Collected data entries
+===+
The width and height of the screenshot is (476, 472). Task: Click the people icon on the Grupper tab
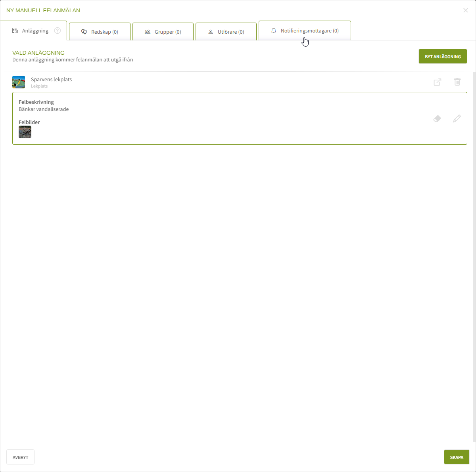tap(148, 32)
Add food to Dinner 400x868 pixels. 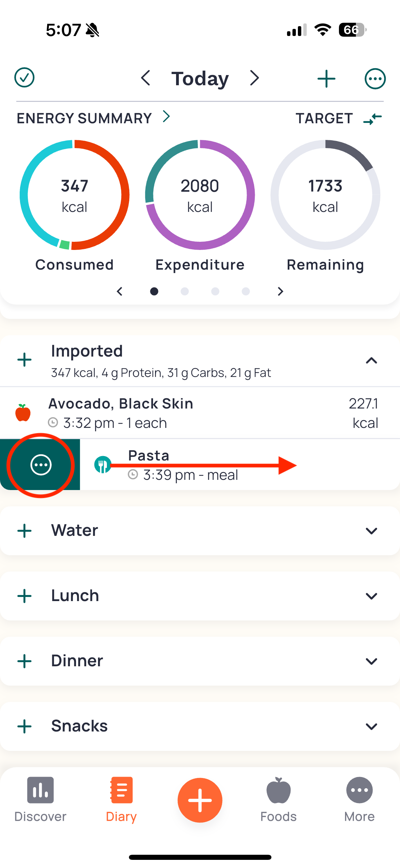click(24, 661)
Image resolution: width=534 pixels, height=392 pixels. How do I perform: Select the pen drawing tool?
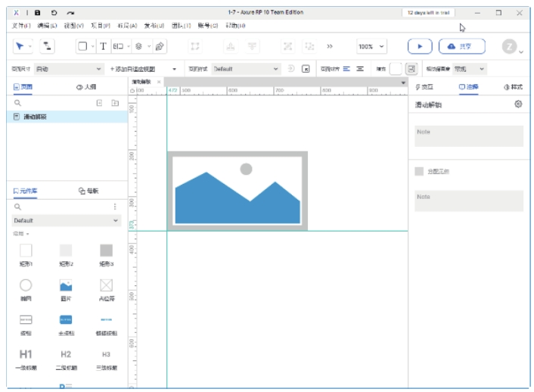159,46
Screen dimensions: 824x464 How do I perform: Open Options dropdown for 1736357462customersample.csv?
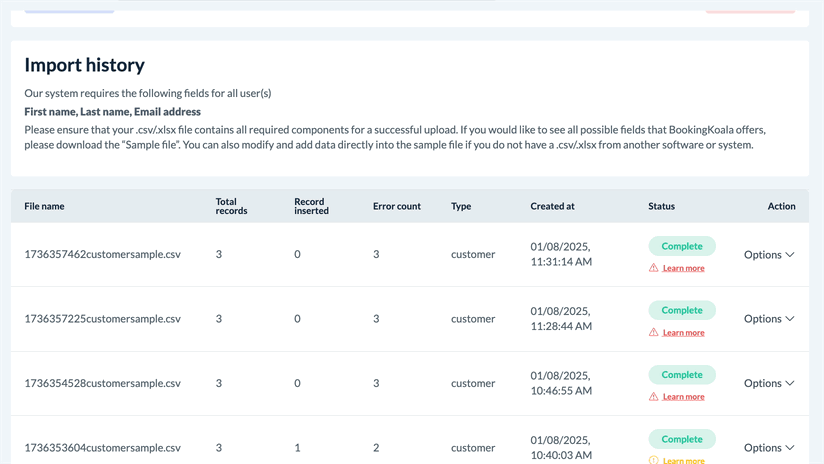768,255
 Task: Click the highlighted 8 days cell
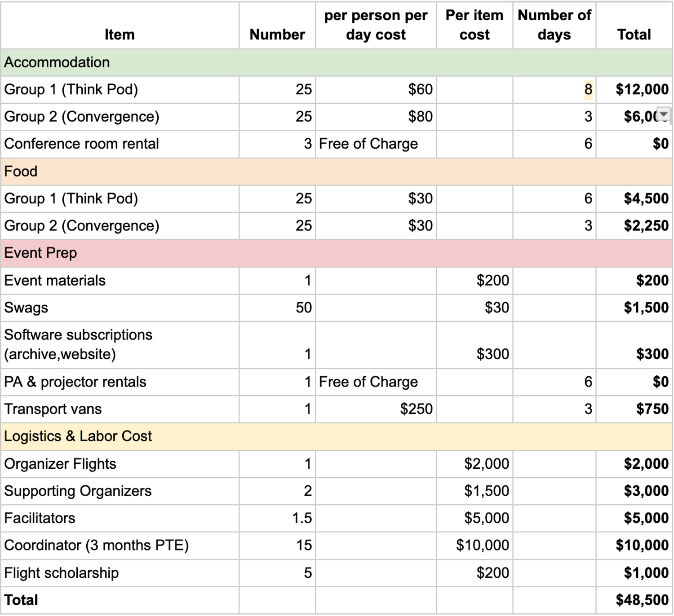click(x=588, y=89)
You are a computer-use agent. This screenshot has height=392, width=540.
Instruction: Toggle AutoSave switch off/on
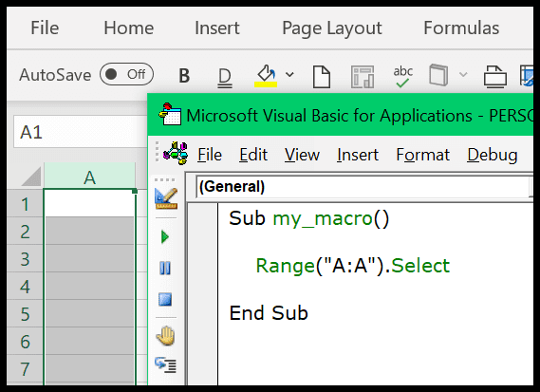126,74
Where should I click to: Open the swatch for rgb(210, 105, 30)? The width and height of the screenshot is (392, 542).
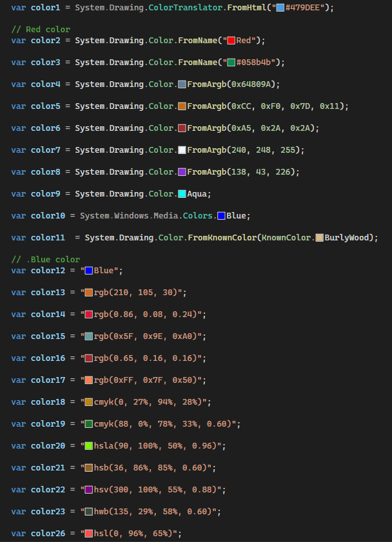(89, 293)
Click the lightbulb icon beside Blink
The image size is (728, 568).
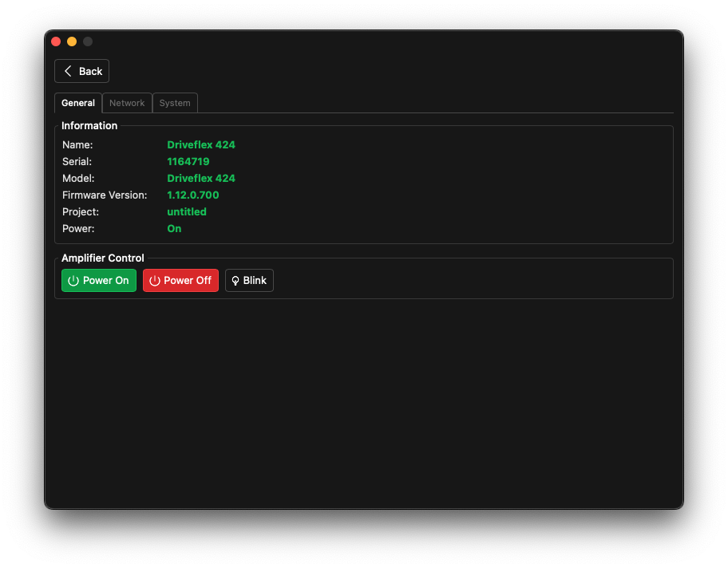tap(235, 281)
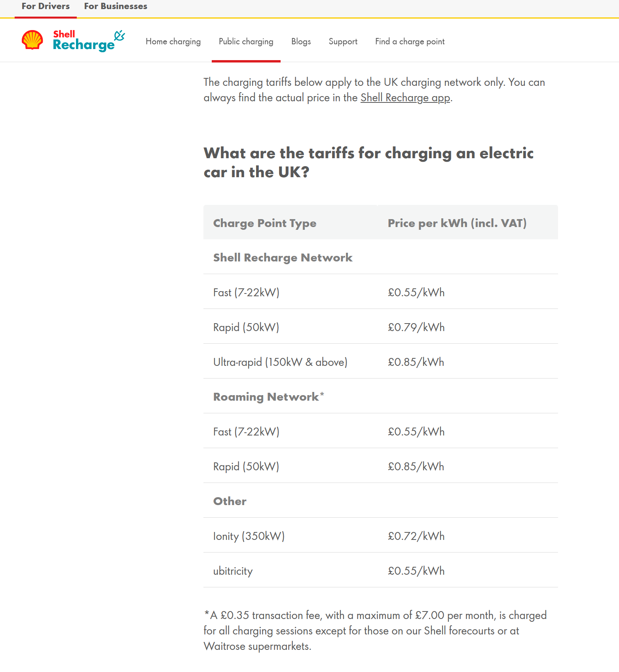Click the Price per kWh column header
The image size is (619, 672).
click(457, 223)
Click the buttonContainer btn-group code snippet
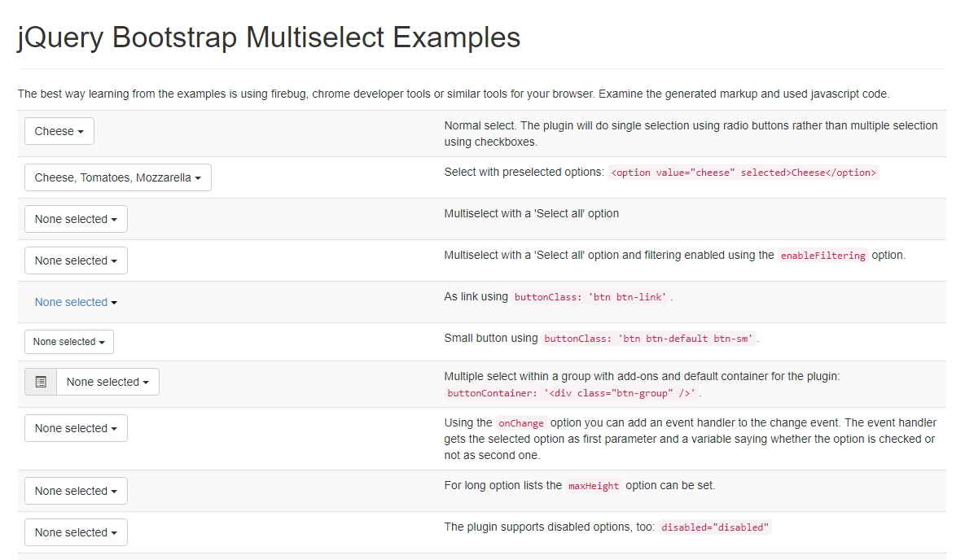 571,393
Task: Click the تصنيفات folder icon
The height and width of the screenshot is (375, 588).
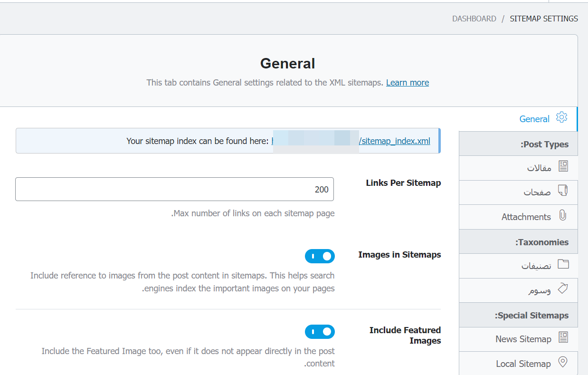Action: (x=563, y=264)
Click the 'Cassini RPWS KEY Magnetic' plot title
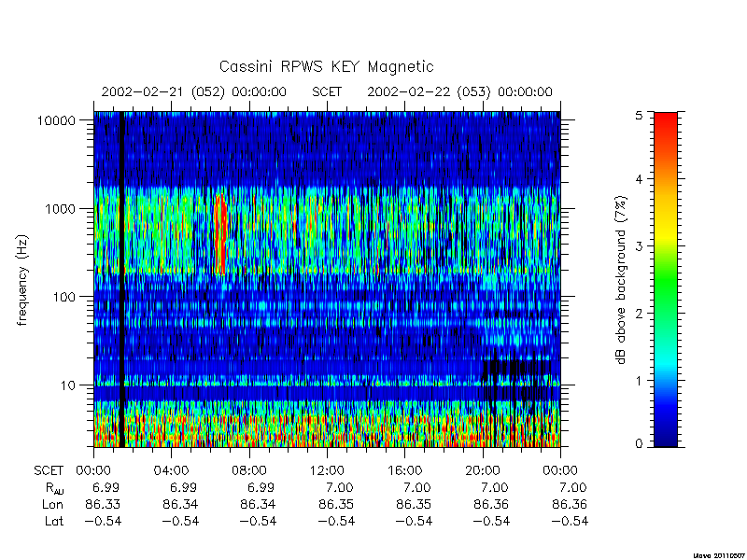 (x=326, y=66)
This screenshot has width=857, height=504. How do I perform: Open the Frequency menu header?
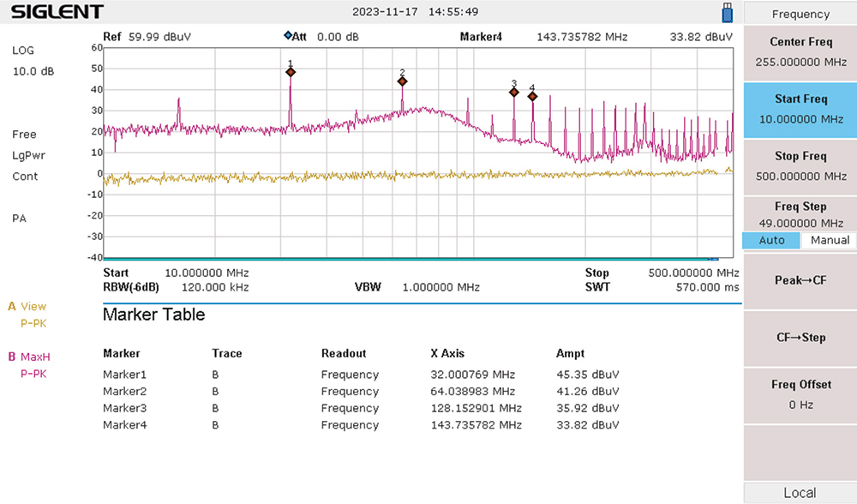point(799,14)
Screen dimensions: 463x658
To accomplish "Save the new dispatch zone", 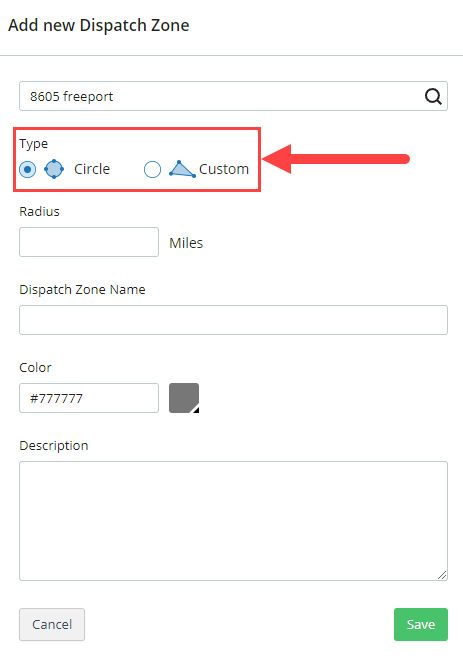I will tap(421, 624).
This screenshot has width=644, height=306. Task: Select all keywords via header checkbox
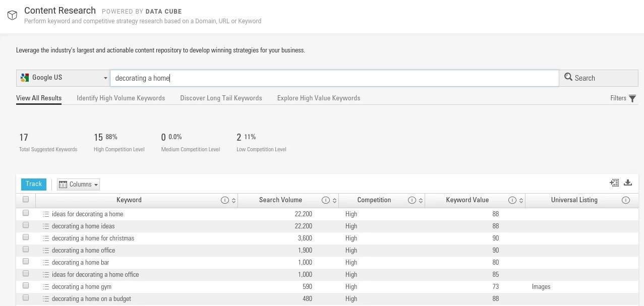coord(26,199)
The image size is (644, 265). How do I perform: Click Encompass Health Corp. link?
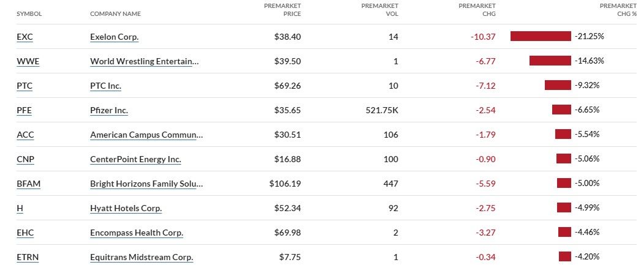(137, 233)
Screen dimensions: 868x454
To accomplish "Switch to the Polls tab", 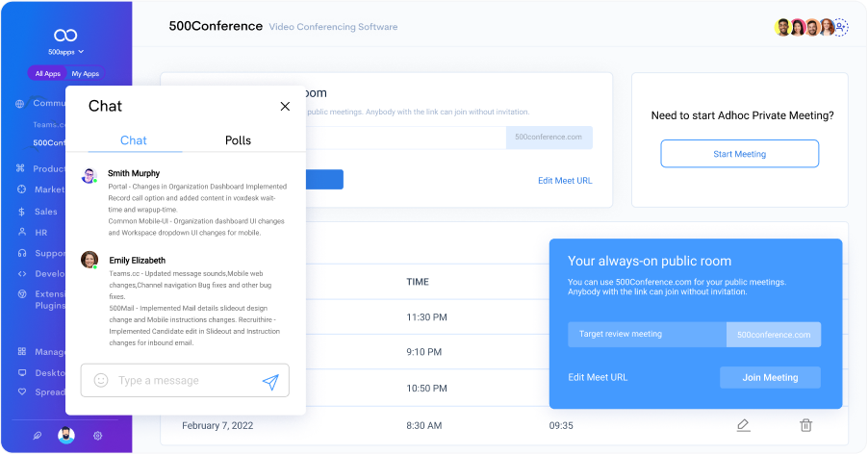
+===+
→ **Try it**
What you need to produce is an exact copy of the entries above, limited to the lines from the one with "You are a computer-use" up to and including the one with "Screen dimensions: 463x658", without pictures.

→ **Solution**
You are a computer-use agent. This screenshot has height=392, width=540.
Instruction: Toggle AutoSave switch off/on
126,74
Where should I click to: Open the swatch for rgb(210, 105, 30)? The width and height of the screenshot is (392, 542).
(89, 293)
Click the lightbulb icon beside Blink
The image size is (728, 568).
tap(235, 281)
Click the Price per kWh column header
The image size is (619, 672).
click(457, 223)
Click the buttonContainer btn-group code snippet
 571,393
Task: Click the تصنيفات folder icon
The height and width of the screenshot is (375, 588).
Action: (x=563, y=264)
Click the 'Cassini RPWS KEY Magnetic' plot title
 (x=326, y=66)
This screenshot has width=857, height=504. How do I perform: Open the Frequency menu header?
point(799,14)
Screen dimensions: 463x658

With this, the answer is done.